E' di tutti i giorni d'altra par­te lo stato di inferiorità con cui agisce il magistrato addetto a questa materia nei confronti del magistrato ordinario che, abituato a un altro tipo di at­tività, non riesce a compren­dere la sottigliezza del lavoro e la sua delicatezza. In questo settore d'altra parte l'Italia è uno dei Paesi meno agguerriti d'Europa e basterebbe fare un confronto con la vicina Francia per rendersi conto che i giudi­ci minorili sono continuamente formati ed informati da corsi specializzati, subiscono una se­lezione personale, e formano un vero e proprio corpo di ri­cambio ben preparato ed effi­ciente. Ecco perchè noi dicia­mo che certe leggi vanno te­nute in vita perchè non restino lettera morta e che la pressio­ne dell'opinione pubblica che oggi vediamo ad ogni piè so­spinto, va ritenuta come uno dei fenomeni più vitali e più operanti. Tutta la nostra legi­slazione è costellata da tenta­tivi innovatori non portati a compimento e stando proprio nell'argomento è doveroso ri­cordare che già il legislatore nel 1934 aveva previsto un cor­po specializzato di magistrati minorili che non si verificò mai; che il legislatore nel 1942 abo­lendo i vecchi consigli di fa­miglia istituì i Giudici Tutelari con la intenzione che diven­tasse un magistrato specializ­zato per tutti gli affari riguar­danti i minori, e anche ciò di­venne lettera morta.

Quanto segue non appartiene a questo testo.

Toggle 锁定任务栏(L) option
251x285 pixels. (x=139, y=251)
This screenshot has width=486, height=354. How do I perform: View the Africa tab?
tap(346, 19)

Le leggi furono fatte quindi, ma non furono portate a com­pimento con norme rigide di attuazione, e furono affidate al­lo spirito di iniziativa della ma­gistratura, che per ragioni con­nesse alla sua struttura, alla sua forma mentis, e alla sua carriera, trascurò invece que­sti settori fondamentali della vita pubblica considerandoli una attività uguale alle altre o addirittura non valorizzandola nel suo proprio ambito.

Abbiamo parlato di opinione pubblica, e abbiamo parlato di pressione di gruppi perchè la legge sia attuata. Ormai non c'è pubblicazione che non porti come titolo in grassetto la pa­rola «adozioni difficili» oppu­re «la legge non funziona» op­pure «perchè in Italia 30.000 bambini sono senza mamma?» (Arianna, maggio 1968) oppu­re: «Vuoi un bambino? prendi questo» (Rivista «Tempo», 16 aprile 1968), a proposito di un presunto errato metodo di fare incontrare i genitori con i bam­bini.

Indubbiamente molte criti­che non in-quadrano il proble­ma nella sua organicità e spes­so sono il frutto di impressioni un po' frettolose, ma resta il fatto che il problema esiste nella sua integrità e che gli or­gani responsabili devono af­frontarlo con impegno. Gli ar­ticoli e le critiche spesso non si pongono il problema che le tante deficienze che questa leg­ge ha sollevato non sono che «scoppi ritardati» di voci, di esigenze e di riforme accanto­nate per anni.

 

ITALO CIVIDALI, Giudice del Tribunale per i minorenni di Bologna, L'adozione speciale, in Medicina e Società, n. 8, marzo-aprile 1968, pp. 125 e 126.

 

 

(1) E' doveroso ricordare che in vari discorsi inaugurali dei Procura­tori generali, e del Procuratore Ge­nerale di Cassazione, si è richiamata l'importanza di questa branca giu­diziaria con forte risalto.